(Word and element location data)

◇ ◇ ◇ ◇ ◇

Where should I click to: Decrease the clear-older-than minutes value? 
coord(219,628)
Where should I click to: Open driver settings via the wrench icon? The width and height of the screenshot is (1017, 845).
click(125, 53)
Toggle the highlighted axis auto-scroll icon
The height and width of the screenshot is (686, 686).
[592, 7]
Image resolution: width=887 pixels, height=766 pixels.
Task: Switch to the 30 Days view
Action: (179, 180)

◇ ◇ ◇ ◇ ◇

▶ **EXERCISE REQUIREMENTS**: Render every line of the items above as a JSON list of strings, one string per line, and leave out any blank lines.

▶ **WRITTEN RESPONSE**:
[
  "Where should I click to: Decrease the clear-older-than minutes value? ",
  "coord(219,628)",
  "Where should I click to: Open driver settings via the wrench icon? The width and height of the screenshot is (1017, 845).",
  "click(125, 53)",
  "Toggle the highlighted axis auto-scroll icon",
  "The height and width of the screenshot is (686, 686).",
  "[592, 7]",
  "Image resolution: width=887 pixels, height=766 pixels.",
  "Task: Switch to the 30 Days view",
  "Action: (179, 180)"
]